### Selected passage
>> begin
The main problem with practical implementation of the recursive algorithms in telecommunication is the required computational complexity. The mathematical theory behind it is computationally intensive. All computations are performed on the complex matrixes of the received signal with order $N^3$ increase of the computation complexity with the number of the processed channels $N$. In practice, it means that the hardware should have a capacity of about 100 GOPS. Beyond the overall GOPS performance, the inherent feedback of the algorithms requires extremely low latency to make the total computation time significantly less than the duration of the transmitted symbols.

No existing hardware signal processing solution is able to satisfy both requirements on throughput and latency. Common approaches for boosting the throughput are extreme parallelism using DSP arrays, or extreme pipelining using stream processors. Both solutions provide high effective computation rates at the expense of latency of data propagation through the computational blocks.

RSFQ circuits are very well suited to fill the performance gap needed for implementation of adaptive filters for a variety of reasons. They offer:
- High clock rate on the order 30 GHz for the current 1.5 μm fabrication process,
- High-performance signal processing capability through gate-level pipelining,
- Near speed-of-light delay between processors using superconducting interconnect.
These features are critical to minimize the algorithm’s inherent feedback time, and cannot be compensated using conventional DSPs. However, RSFQ technology has also several limitations. Some arise from the relative immaturity of the technology, and some are inherent. The major maturity-related problem is the achievable integration density. Although a number of complex circuits have been demonstrated, the integration density has been limited to roughly $10^4$ active elements per chip [10], [2]. Inherent limitations include flux trapping, bias current distribution, noise-induced jitter and heavy use of active elements for signal propagation. Altogether, these factors limit complexity of reliable circuits.

Our hybrid DSP architecture was chosen to take advantage of the strengths of superconducting logic, while sidestepping the weaknesses. It consists of both semiconductor and superconductor parts. The heart of the system is a high-speed superconductor RSFQ digital core enabling ultra-fast data feedback. The semiconductor part of the processor is responsible for programmability, mass input data storage, and the I/O interface.

The RSFQ core is based on two Multiply-Accumulate Units (MAC), shown in Fig. 2 [11]. The first MAC computes the filter matrix, $R$, and the second MAC performs iterations. The second MAC receives elements of the filter matrix directly without intermediate storage. It admits the possibility of adjusting filter coefficients during the iterations, as is required by the most general case of adaptive filtering. The DSP structure uses single multipliers with an accumulator to implement the recursive filter sequentially.
>> end
### Data shown
>> begin
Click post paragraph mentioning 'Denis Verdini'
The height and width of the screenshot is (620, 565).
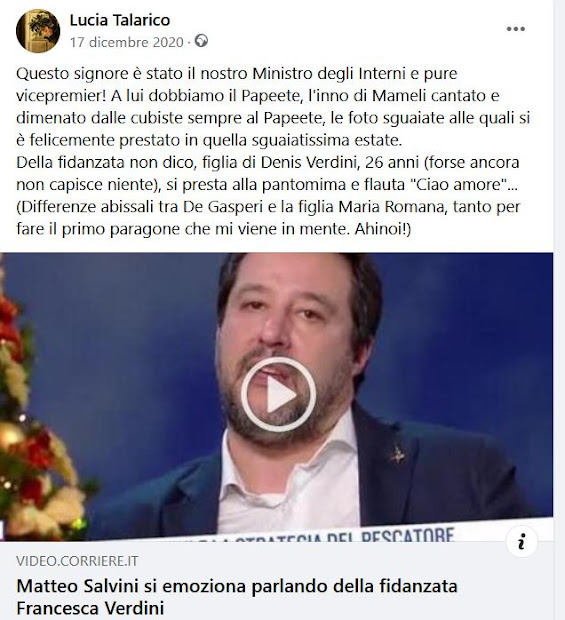pyautogui.click(x=268, y=173)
>> end
### Task requirements
1 - In the RSFQ passage, update the part from "No existing hardware" up to and including "using superconducting interconnect.", replacing "DSP arrays" with "FPGA arrays".
2 - According to the RSFQ passage, what clock rate do RSFQ circuits offer with the current 1.5 μm fabrication process?

### Expected outputs
1 -
No existing hardware signal processing solution is able to satisfy both requirements on throughput and latency. Common approaches for boosting the throughput are extreme parallelism using FPGA arrays, or extreme pipelining using stream processors. Both solutions provide high effective computation rates at the expense of latency of data propagation through the computational blocks.

RSFQ circuits are very well suited to fill the performance gap needed for implementation of adaptive filters for a variety of reasons. They offer:
- High clock rate on the order 30 GHz for the current 1.5 μm fabrication process,
- High-performance signal processing capability through gate-level pipelining,
- Near speed-of-light delay between processors using superconducting interconnect.

2 - On the order of 30 GHz.